It’s a very good question. Workers aren’t born identifying themselves as workers – as you might think reading some Marxist literature. It isn’t an automatic identification. That’s the whole point about liberal capitalism, in which we’re not, in a constitutional legal sense, born into a class.

EL: It’s not a caste system.

LP: It’s not a caste system, it’s not a slave system. So it’s always been the case that you could articulate the identity of people along all kinds of dimensions. And you know people tend to think it’s been replaced by different types of identities – women’s identity, or ethnic identity, or racial. That was always a problem in terms of working-class unity. The working-class was never homogenous. It was always a problem when the great unions and great original working-class parties emerged, to try to get people to see that they had a common denominator in contesting exploitation and oppression in capitalism.
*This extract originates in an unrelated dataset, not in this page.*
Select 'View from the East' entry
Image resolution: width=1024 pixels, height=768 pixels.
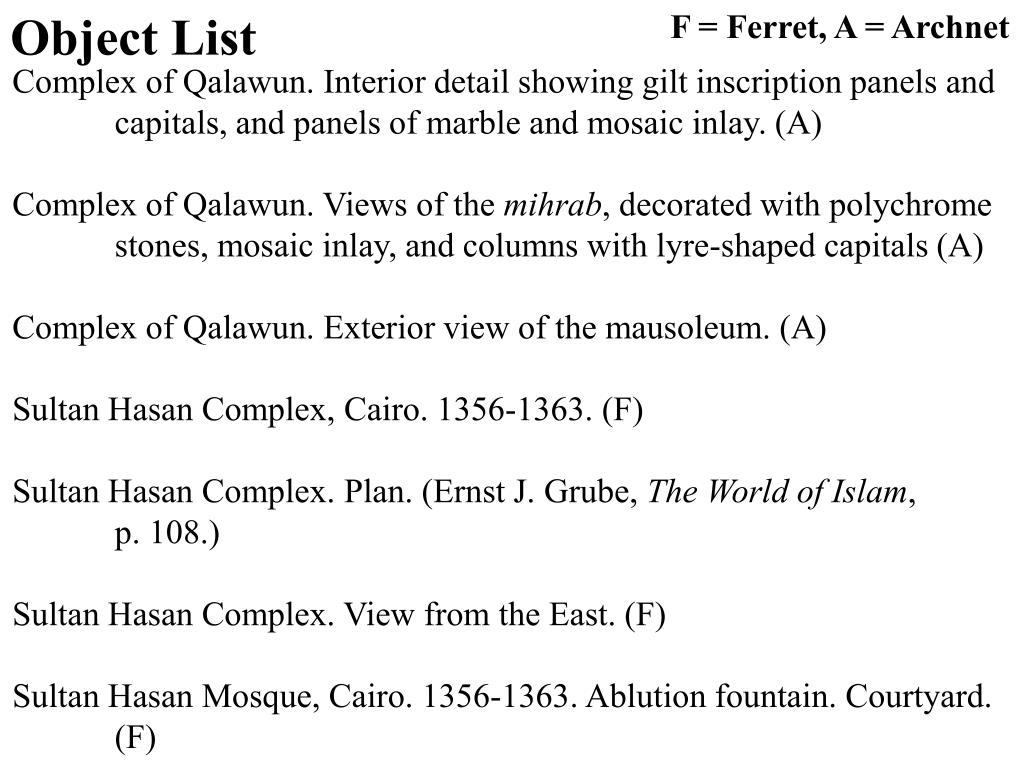tap(339, 615)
There was a tendency, however, to try to efface the other identities, in order to build the strength of the class. And I think that we need to learn from identity politics, from the movements of women, of people of colour, of refugees and of immigrants. I think that class organization can be strengthened rather than weakened if those identities are valorized, are developed within class organizations. I don’t know whether we can rekindle class as the common denominator. But I think people are frustrated by the limits of identity politics[?]. I’m going to say this (and it’s harder for me to say it as a white socialist than someone who’s a black socialist, and there are black socialists who say it, in the United States at least, increasingly so) – what good does it do a working-class black person, when we have an equal proportion of black lecturers at every university? Ok, if there are 12% of black lecturers now in American universities, let us say, and 12% of the population is black. How much has that helped the mass of black people? When women increasingly say there’s still a glass ceiling in the corporate sector – well let’s say there wasn’t and you had an equal proportion of women. What would that mean for most women in this society?
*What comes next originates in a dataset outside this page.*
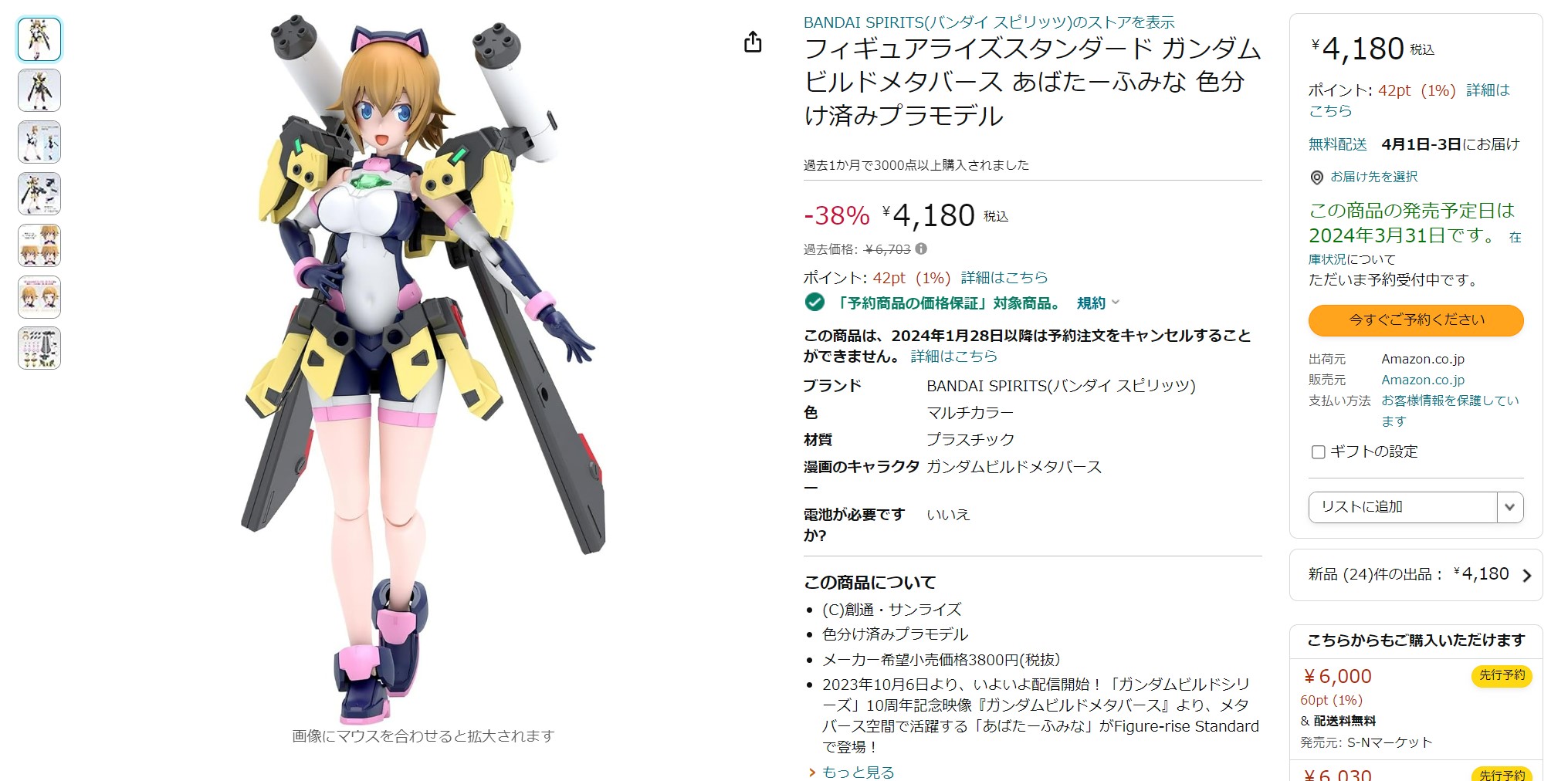
Task: Select the last thumbnail showing parts
Action: coord(39,348)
I do think that identity politics, which has scored real victories, is increasingly running out of steam, especially in the face of this crisis. People are really feeling the objective costs of not being able to maintain standards of living. In fact, some of the main victories of identity politics were precisely about improving standards of living and economic independence. The victories in North America in the 70s of the women’s movement (which I think then came here) included, crucially, that women could get a credit card. Because in the 50s and 60s it was hard – the male bread-earner got a credit card. The great victory of the left in the Democratic Party in the 1970s was the Community Reinvestment Act, which required banks to put 5% of their capital to lending to poor communities in great American cities. That was the start of the integration of black people into mortgages. On the other hand, of course, this was also a deepening of capitalism in the subordinate communities of identity – blacks, women etc. They were being financialized. The limits of that in this crisis are increasingly clear – getting them deeper into financialized capitalism was a victory, but a victory full of contradictions.

So I see a basis for a mobilization around class which will not succeed unless people’s other identities are valorized and built on and used to strengthen the class organizations representing them.

EL: And you seem to also to be suggesting that if those movements join forces with class organizations they themselves will be strengthened – so that ordinary women and black people, say, will gain more from being part of a class-based movement as opposed to connecting with a politics of identity that accepts capitalism.

LP: That’s right, in so far as the mass of people are spoken for in identity politics by middle class professionals, or even businessmen or lawyers or what have you. They are middle and upper middle class led organizations. Historically there have been ethnic groups, for instance, and sometimes women’s groups, who’ve been led by working-class people, or at least by professionals who identify with the socialist project, and seek to develop stronger class identity or consciousness. Certainly where I come from, in Canada, if you were a businessman or a lawyer in the city I grew up in, in Winnipeg, for a very long period you had to be a socialist in the Jewish community, or the Finnish community, or the Ukrainian community. Even though these were Ukrainian, Jewish or Finnish organizations – you just had to be socialist, in order to have any legitimacy within that community, and this was because the working-class element within that community was dominant, was hegemonic. This is true today in Toronto with the Philippino community but it’s very, very rare with most of the ethnic ‘identity’ organizations.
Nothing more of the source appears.